Choose Jayme's Place if you want a full meal alongside wings, table space to settle in for multiple games, and sauce variety. Choose R.J. Bentley's if you want a louder, younger crowd and a tighter menu. Choose Pickles if wings are one part of a broader food and cocktail outing.
Who this place suits and who it does not
Jayme's Place works for groups of 4 to 12 splitting a table during NFL games, March Madness, or playoffs when watching together is the point. Families with children during daytime hours or early evening fit comfortably. Solo diners or couples not focused on games will feel the environment is built for someone else: the volume, the number of screens, and the table-dependent service model make it harder to order at a bar and leave quickly.

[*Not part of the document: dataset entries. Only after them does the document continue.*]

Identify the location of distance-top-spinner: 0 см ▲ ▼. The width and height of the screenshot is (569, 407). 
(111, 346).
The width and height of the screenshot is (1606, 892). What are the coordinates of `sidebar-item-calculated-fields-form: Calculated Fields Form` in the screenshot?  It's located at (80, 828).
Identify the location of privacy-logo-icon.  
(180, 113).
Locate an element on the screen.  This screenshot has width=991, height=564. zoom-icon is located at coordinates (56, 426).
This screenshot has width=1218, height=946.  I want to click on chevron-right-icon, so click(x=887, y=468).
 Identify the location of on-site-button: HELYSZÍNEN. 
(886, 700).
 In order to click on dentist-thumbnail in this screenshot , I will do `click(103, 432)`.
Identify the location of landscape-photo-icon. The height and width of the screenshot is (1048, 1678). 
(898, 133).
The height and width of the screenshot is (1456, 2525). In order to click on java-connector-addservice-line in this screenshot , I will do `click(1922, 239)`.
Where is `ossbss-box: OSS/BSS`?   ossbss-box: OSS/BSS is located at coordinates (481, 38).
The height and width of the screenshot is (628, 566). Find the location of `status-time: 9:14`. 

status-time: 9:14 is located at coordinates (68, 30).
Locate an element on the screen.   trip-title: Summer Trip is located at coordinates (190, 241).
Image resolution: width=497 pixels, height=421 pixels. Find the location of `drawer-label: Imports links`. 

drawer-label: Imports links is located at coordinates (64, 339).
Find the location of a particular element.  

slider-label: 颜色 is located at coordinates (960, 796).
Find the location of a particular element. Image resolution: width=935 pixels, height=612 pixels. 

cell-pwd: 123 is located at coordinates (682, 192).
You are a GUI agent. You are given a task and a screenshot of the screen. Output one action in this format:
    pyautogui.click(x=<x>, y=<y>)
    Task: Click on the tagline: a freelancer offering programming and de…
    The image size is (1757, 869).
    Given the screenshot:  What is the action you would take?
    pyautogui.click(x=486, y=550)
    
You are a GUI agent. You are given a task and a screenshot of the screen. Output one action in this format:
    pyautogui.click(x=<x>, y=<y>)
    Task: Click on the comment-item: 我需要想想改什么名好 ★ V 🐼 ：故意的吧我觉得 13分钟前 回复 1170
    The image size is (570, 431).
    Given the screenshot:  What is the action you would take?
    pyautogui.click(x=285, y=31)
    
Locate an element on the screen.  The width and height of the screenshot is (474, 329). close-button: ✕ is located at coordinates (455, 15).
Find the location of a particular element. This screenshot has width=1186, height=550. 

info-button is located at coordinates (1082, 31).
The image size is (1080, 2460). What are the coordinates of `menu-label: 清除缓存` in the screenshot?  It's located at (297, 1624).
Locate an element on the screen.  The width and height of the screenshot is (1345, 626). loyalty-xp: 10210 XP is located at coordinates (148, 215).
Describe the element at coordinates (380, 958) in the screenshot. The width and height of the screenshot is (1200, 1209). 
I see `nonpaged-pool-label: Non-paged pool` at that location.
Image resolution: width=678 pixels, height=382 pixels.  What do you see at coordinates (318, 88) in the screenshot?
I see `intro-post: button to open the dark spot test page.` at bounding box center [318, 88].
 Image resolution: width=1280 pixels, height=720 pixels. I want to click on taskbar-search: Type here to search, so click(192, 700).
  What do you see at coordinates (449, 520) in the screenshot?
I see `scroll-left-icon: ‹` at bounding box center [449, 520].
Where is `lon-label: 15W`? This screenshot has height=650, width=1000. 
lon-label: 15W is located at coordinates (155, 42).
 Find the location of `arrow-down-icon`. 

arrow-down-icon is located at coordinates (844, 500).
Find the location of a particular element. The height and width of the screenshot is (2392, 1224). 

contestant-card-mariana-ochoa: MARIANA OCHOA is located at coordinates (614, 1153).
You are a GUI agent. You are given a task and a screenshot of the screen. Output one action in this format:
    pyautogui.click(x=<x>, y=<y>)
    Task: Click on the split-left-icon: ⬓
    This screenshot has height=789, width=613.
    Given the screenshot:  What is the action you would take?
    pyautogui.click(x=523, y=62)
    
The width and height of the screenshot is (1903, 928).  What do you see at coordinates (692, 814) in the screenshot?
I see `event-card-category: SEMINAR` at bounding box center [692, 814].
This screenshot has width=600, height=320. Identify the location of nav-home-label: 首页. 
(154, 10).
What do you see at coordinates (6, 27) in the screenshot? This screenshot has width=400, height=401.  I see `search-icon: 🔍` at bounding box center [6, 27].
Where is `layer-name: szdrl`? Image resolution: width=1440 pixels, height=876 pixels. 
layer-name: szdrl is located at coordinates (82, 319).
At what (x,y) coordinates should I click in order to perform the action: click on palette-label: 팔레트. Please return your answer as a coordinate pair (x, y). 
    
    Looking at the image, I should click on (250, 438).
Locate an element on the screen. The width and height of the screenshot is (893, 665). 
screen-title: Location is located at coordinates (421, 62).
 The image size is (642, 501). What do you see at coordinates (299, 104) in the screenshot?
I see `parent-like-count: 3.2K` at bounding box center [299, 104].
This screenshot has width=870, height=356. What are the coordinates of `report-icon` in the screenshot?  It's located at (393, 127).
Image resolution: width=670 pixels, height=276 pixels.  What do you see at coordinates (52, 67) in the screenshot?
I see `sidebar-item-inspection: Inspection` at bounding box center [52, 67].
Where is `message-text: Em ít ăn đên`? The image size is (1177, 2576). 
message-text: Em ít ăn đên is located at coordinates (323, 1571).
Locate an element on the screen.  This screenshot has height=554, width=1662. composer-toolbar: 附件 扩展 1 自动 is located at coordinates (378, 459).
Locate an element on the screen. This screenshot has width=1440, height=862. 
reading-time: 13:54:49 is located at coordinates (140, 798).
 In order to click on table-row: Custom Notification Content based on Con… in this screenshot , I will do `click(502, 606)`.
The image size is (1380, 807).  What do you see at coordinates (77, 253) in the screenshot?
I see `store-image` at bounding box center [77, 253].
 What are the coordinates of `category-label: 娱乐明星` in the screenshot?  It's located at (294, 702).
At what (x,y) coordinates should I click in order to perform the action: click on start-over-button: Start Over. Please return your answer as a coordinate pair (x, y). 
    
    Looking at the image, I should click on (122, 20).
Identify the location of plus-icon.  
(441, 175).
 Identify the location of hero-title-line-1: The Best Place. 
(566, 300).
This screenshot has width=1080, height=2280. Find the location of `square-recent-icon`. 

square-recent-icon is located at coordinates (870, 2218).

What the first visit involves
You'll be seated at a table or booth depending on group size and availability. Menus arrive quickly. Order wings by count and sauce. Place additional orders for fries, wings, or entrees if you want them. Expect 15 to 20 minutes for wings during off-peak hours, longer during games. The bartender and servers move between tables; if you're stationary and ordering incrementally over an afternoon, flag them down periodically rather than waiting for check-ins. Payment is at the table or at a register as you leave. Most transactions accept cards, though confirmation of cash-only status is worthwhile.
Hours, parking, and logistics
Jayme's Place opens daily at 11 a.m. and closes between 11 p.m. and midnight depending on day. Weekend game schedules sometimes extend hours during playoffs. Street parking is available in the surrounding neighborhood, though lot or garage availability varies by location and time. Confirm current hours and any seasonal adjustments by calling ahead during fall and winter when game schedules are heaviest.
Jayme's Place has held its position in Baltimore's sports-bar wing landscape by maintaining consistent sauce quality and table availability for the kind of crowds that treat wing eating as a social event tied to live games.